Al igual que hay gente que vive por encima de sus posibilidades económicas, yo vivo muy por encima de la vida real que me corresponde. Vivo como si fuera un funcionario de los de los chistes, como si mi vida ya estuviera totalmente establecida y asegurada, y voy corriendo de juerga en juerga cual juglar, jocker o comodín; de evento en evento, e incluso organizando la mayor parte de estos.
Llevo una vida desenfrenada, loca, sin la compañía de moderación alguna; y sé que lo hago para no enfrentarme a la cruda realidad, como si fuera un inmigrante marroquí que se mete litros de disolvente para no recordar que en realidad debería estar currándose su futuro como un animal; porque nadie le va a regalar nada si él no se lo curra muy mucho, y aún así nadie le puede asegurar el éxito, porque está jodido para todo el mundo, así que aún más lo estará para un ignorante y pobre extranjero pobre e ignorante.

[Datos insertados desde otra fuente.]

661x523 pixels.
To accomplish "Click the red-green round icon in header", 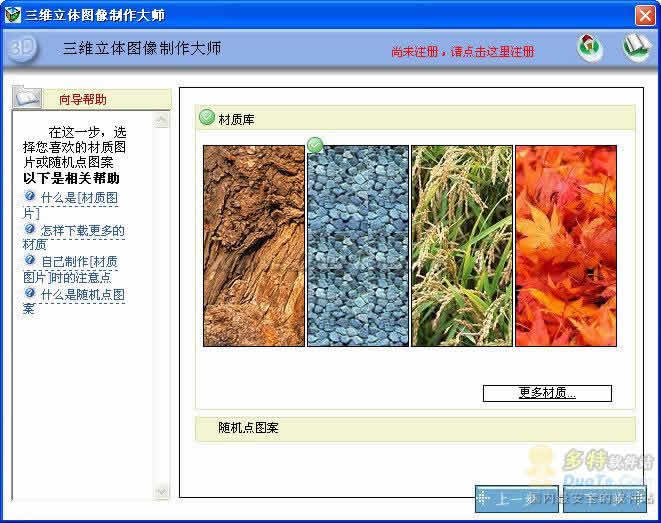I will coord(590,48).
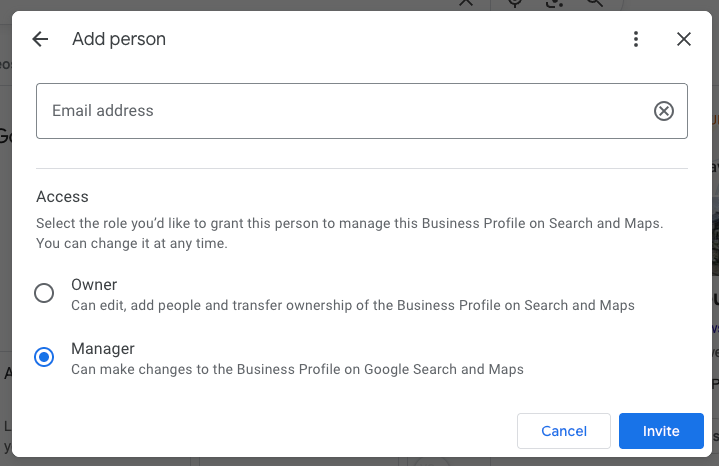Close the Add person dialog
Viewport: 719px width, 466px height.
684,39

Como todos los años en estas fechas toca hacer balance del tiempo aprovechado en este exilio y de planificar cuáles pueden ser los próximos. Como siempre, el balance no sólo es estresante y negativo, sino que además no hago más que encontrarme con portazos en las narices cada vez que miro a qué exilios podré llamar. Muy difícil, muy complicado o incluso imposible en bastantes casos, muchos inconvenientes, muchas inseguridades. La misma guerra que librar, completamente solo y con la desesperante certeza de que mis dudas nadie me las podrá despejar de forma segura y concluyente. Como ya no tengo acceso a aquello que siempre me sirvió de apoyo, bálsamo y acicate, y ya ni siquiera los últimos recursos encontrados me han funcionado; doy rienda suelta a mi terquedad y mi desánimo y me planteo comerme la mierda anestesiando mis sentidos y mi mente. No creo que estar borracho y colocado durante tres días con sus noches haya mejorado en nada todo eso, salvo el hecho de no haber pensado demasiado en ello durante dicho periodo; pero como siga utilizando este método de enfrentamiento a mis problemas gordos, acabaré siendo expulsado de la piel de toro cual infame infiel hereje o sin papeles norteafricano.
¿Sobreviviré a ésta? Pues supongo que como casi siempre la respuesta es sí. Siempre sobrevivimos a todas... menos a la última. Quizás por eso siempre es el tiempo el que nos saca de la duda, porque después de pasado cierto tiempo se descubre si fue la última definitiva o era la mítica penúltima que todos nos tomamos en los bares, una tras otra.